INSTRUCTIONS TO FOLLOW: Only the lines from the one containing "830x485 pixels. Task: Click" through the end of the entries are wanted, retyped exactly and without pictures.

[INPUT RECORDS Boundary: Start]

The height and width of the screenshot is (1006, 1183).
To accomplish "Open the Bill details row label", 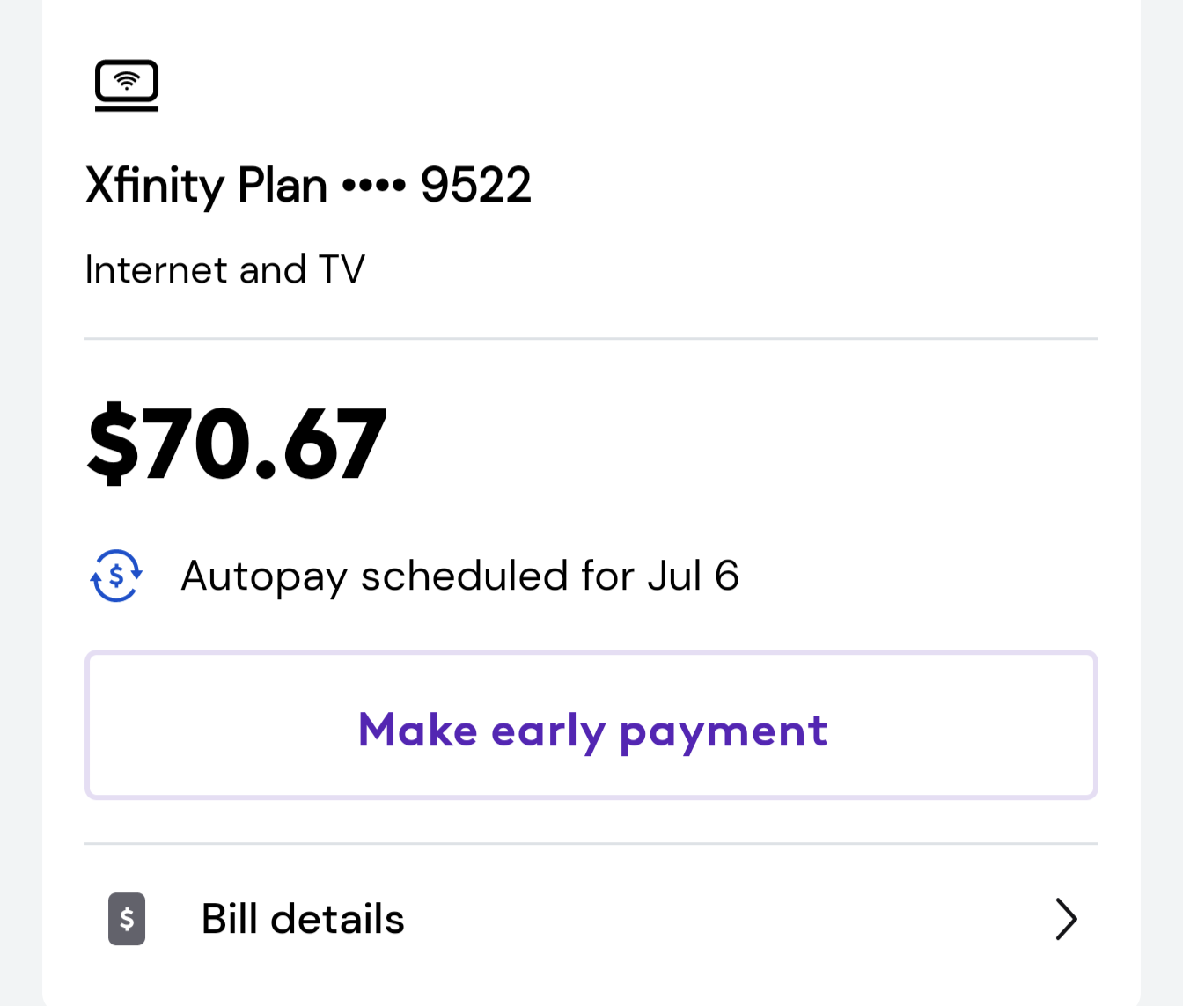I will pyautogui.click(x=303, y=919).
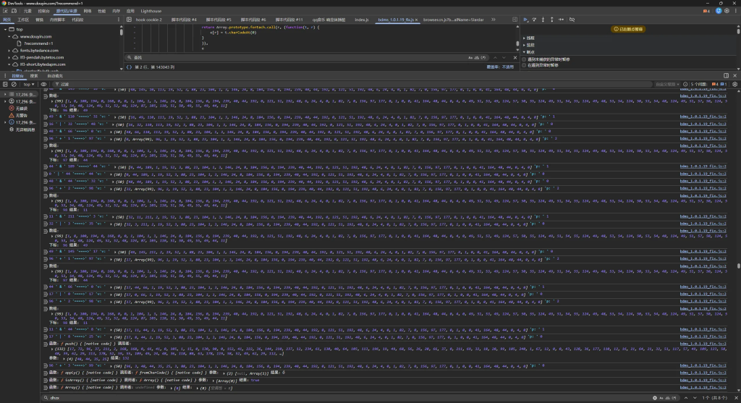Expand the fonts.bytedance.com tree node

coord(9,51)
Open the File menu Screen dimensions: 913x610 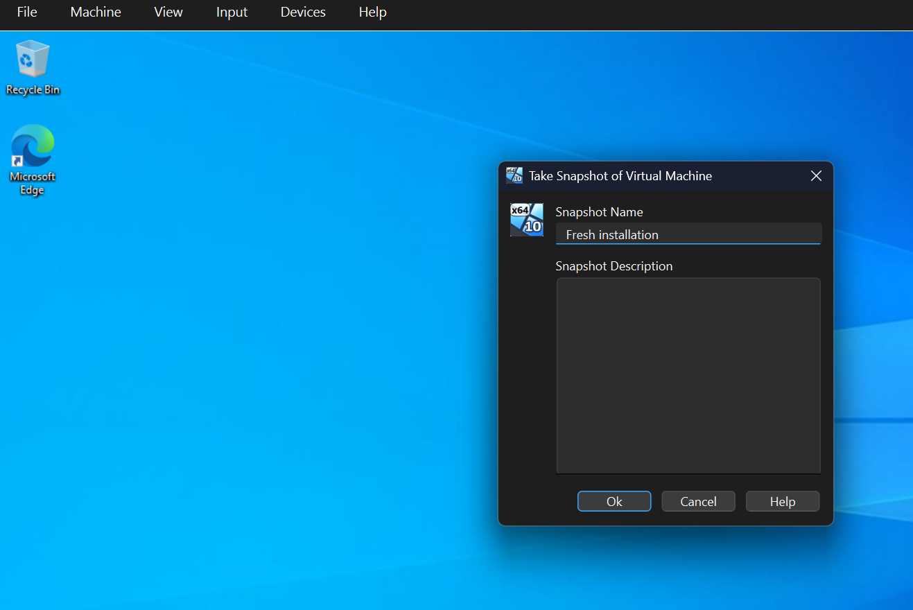pos(27,12)
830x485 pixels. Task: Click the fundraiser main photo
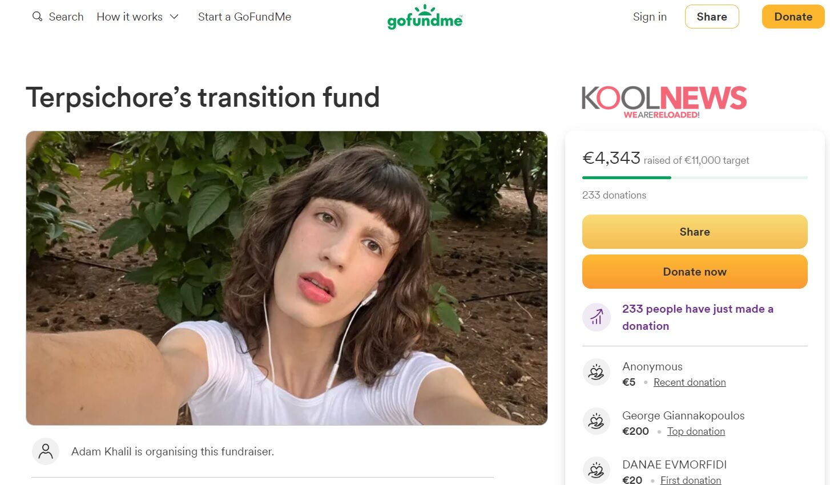(287, 278)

[INPUT RECORDS Boundary: End]

EXPECTED ANSWER:
830x485 pixels. Task: Click the fundraiser main photo
(287, 278)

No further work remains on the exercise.